◆ What to do
A - Rewrite the RV trip post between "We left beautiful" and "the entire country.", inclusive, swapping "Jacksonville" for "Orlando".
B - Write the next part of the RV road trip post, starting right after its last sentence.

Week 14: Flo-Ride-Ah

We left beautiful Savannah behind and turned the corner on the United States, officially transitioning from I-95 South to I-10 West near Jacksonville, Florida.  Exciting!  At least if you’ve basically been driving on just two highways for the last six months.  In fact, we’re still on I-10 today, very close to Los Angeles, after (slowly) taking it across the entire country.

Tallahassee Rain

The first stop on our westward journey was Tallahassee, Florida, basically just as a quick stop before heading somewhere more interesting.  We stayed for two nights, which is about the minimum we try to stay anywhere, since packing up and moving the RV can be kind of a pain.  Two nights turned out to be more than enough:  it rained continuously the entire time we were there.

At least we had a pretty campsite.

The RV’s bug shield is constantly tilted, making it look even more like a moustache.

◆ Dataset rows
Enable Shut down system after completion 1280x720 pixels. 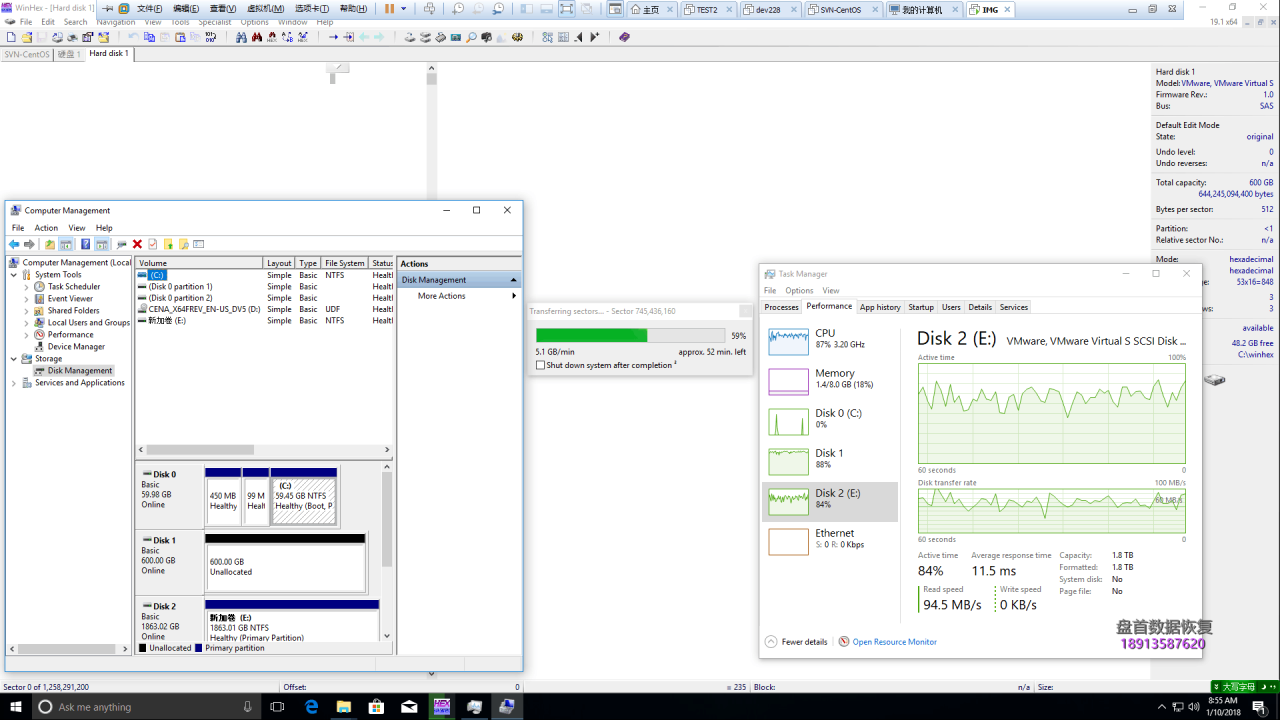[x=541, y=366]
--
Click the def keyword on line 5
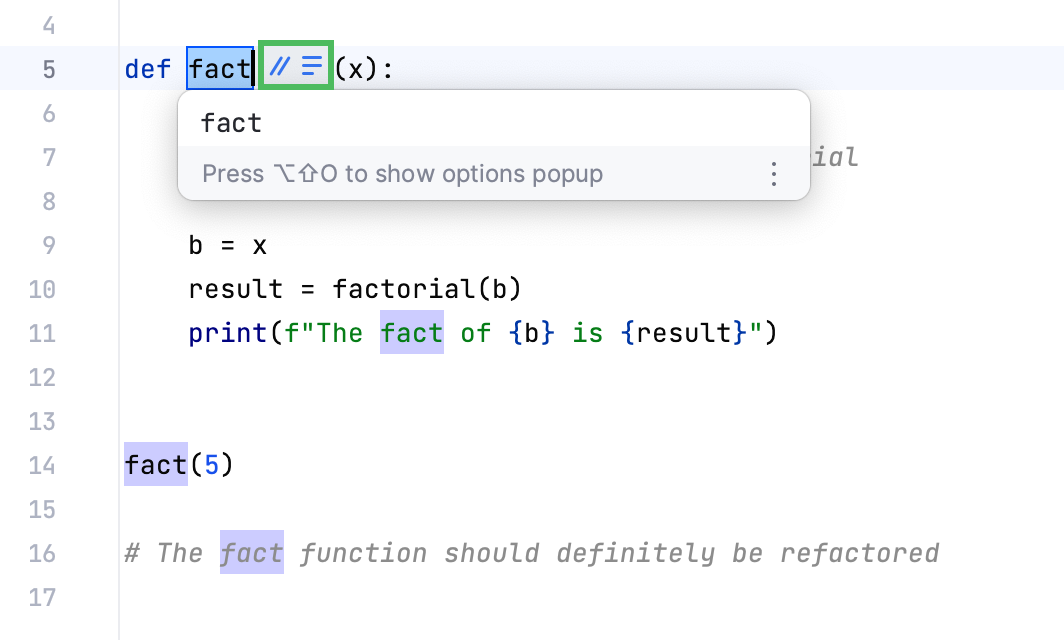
...
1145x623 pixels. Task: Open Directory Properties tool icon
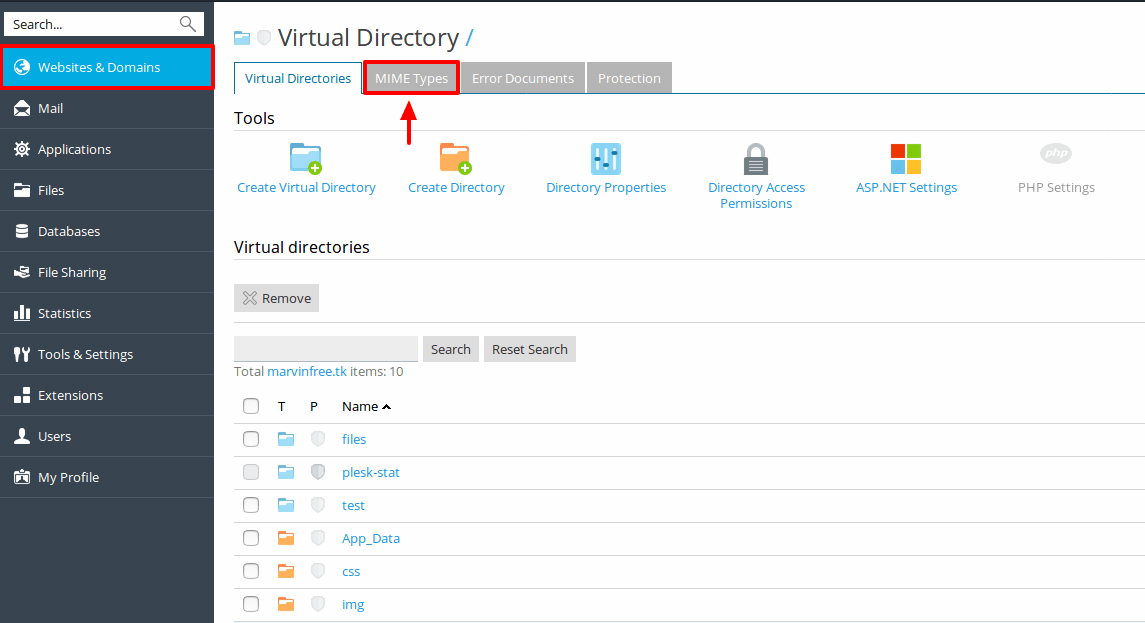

◆ Task-by-task results
A -
We left beautiful Savannah behind and turned the corner on the United States, officially transitioning from I-95 South to I-10 West near Orlando, Florida.  Exciting!  At least if you’ve basically been driving on just two highways for the last six months.  In fact, we’re still on I-10 today, very close to Los Angeles, after (slowly) taking it across the entire country.

B -
Incidentally, there was a private walkway down to the lake we were parked above, but we never headed down there.  You see, Florida has a certain reputation for… crazy.  And not even just crazy, but ultra-, bath salts-level crazy, the kind of crazy that earns Buzzfeed lists and an entire section of the Huffington Post.  (Our favorite headline at writing time?  A toss-up between “Florida Man Breaks Into Jail To See His Friends, Police Say,” “Escaped Monkey Goes Bananas On Police Car; Eats Neighbor’s Mail,” and “Florida Man Bitten By Shark Kills It And Eats It As Revenge.”)  It’s the land of sunshine, alligators, and bad judgment.

All of which is to say that we are pretty sure we know what was down by the lake, and we weren’t going near it.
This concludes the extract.